No church ever split while Joseph was its pastor. Baptist historian John T. Christian remarks in his book "A History of Baptist of Louisiana" (1923): "It must steadily be borne in mind that in no other state of the Union have Baptists been compelled to face such overwhelming odds; and such long and sustained opposition...The wonder is not that at first the Baptists made slow progress, but that they made any at all."
The Opelousas Court House records that Joseph first bought land in Bayou Chicot in 1805. Here, in Bayou Chicot, on June 29, 1809, he sold a slave to Hilaire Bordelon for $500. Again in June of 1810, he sold another slave for $480 to Godefrey Soileau. On January 5, 1816 he sold a slave for $200 to Cesar Hanchett with the provision that this slave would be freed at the age of 32.
On March 10, 1818, Joseph sold 411 acres for $2,000 to John Montgomery "in the neighborhood of Bayou Chicot." The deed reveals that Joseph had originally purchased this land from John Haye on September 21, 1809. This property had a great deal of improvements on it. On the same day Joseph bought a slave from John Montgomery for $800.
Other deeds refer to property that Joseph bought while there, such as 148 acres he sold for $351 to James Murdock on January 6, 1824. This land was part of a tract originally purchased by Joseph from Silas Fletcher on April 20, 1818. He sold the balance of these lands to Thomas Insall on October 31, 1827, for $500.

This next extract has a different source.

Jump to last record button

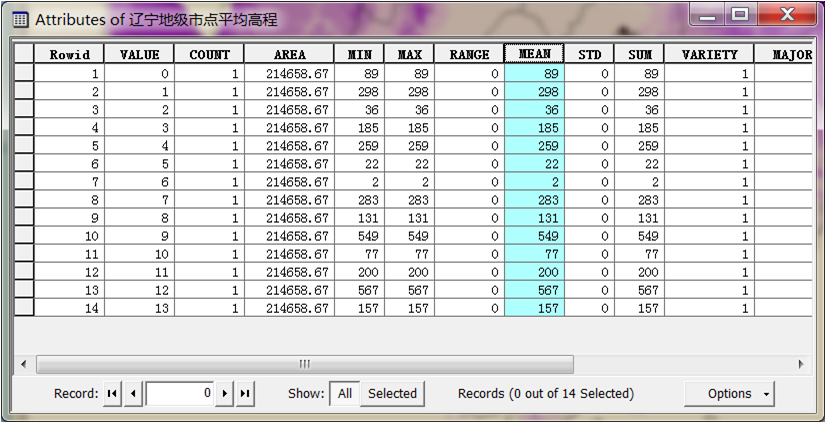[245, 394]
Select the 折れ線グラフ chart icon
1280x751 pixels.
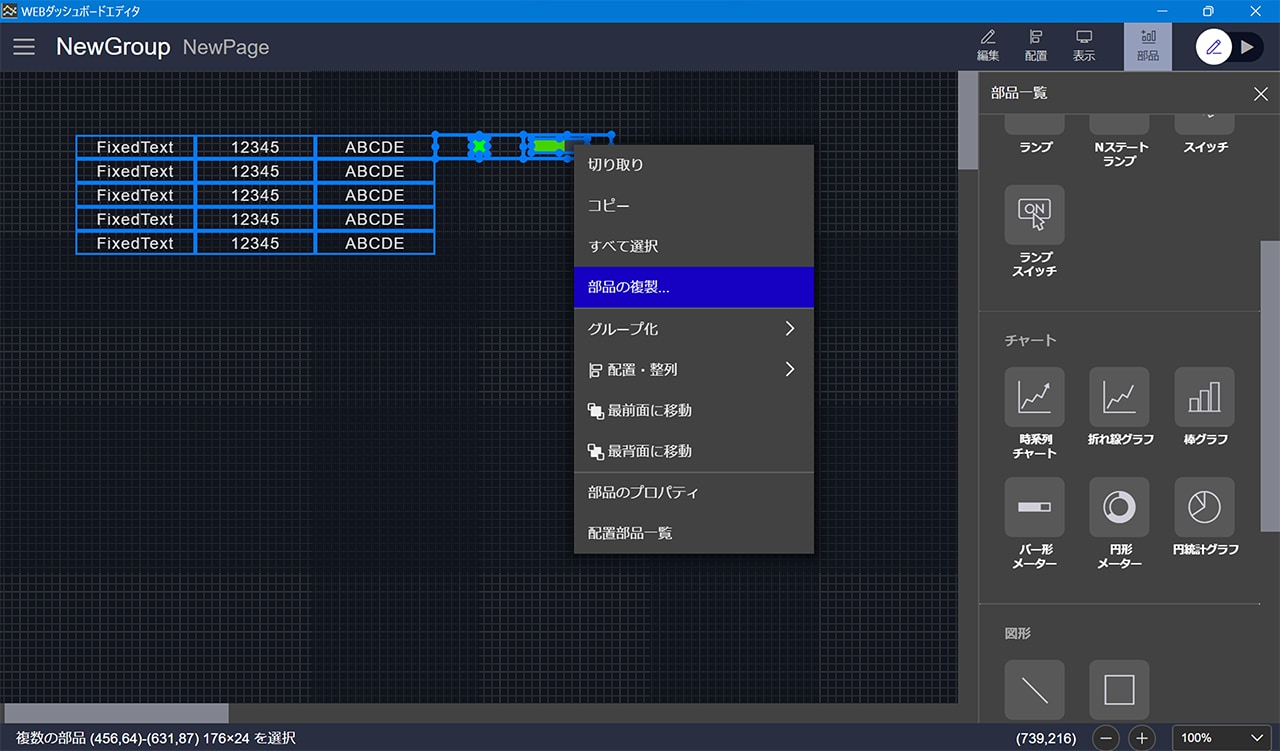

Joseph's last sale at Bayou Chicot was the sale of three slaves on August 17, 1829, to James Groves for $1,500. Thomas Insall paid off a note he owed Joseph on October 11, 1833. These are but a few of Joseph's business transactions while at Bayou Chicot. They confirm religion historian Benedict's statement, in 1813, that Joseph "spent a large fortune while engaged in the ministry" for all of this money was gone in his later years.
It was at Bayou Chicot that most of his children were born. Miss. Mabel Thompson, of Ville Platte, has in her possession the diary of her great-grandfather who was the schoolteacher in that area. In his diary he listed the patrons of the children who attended school. Joseph Willis is listed as a patron on July 12, 1814.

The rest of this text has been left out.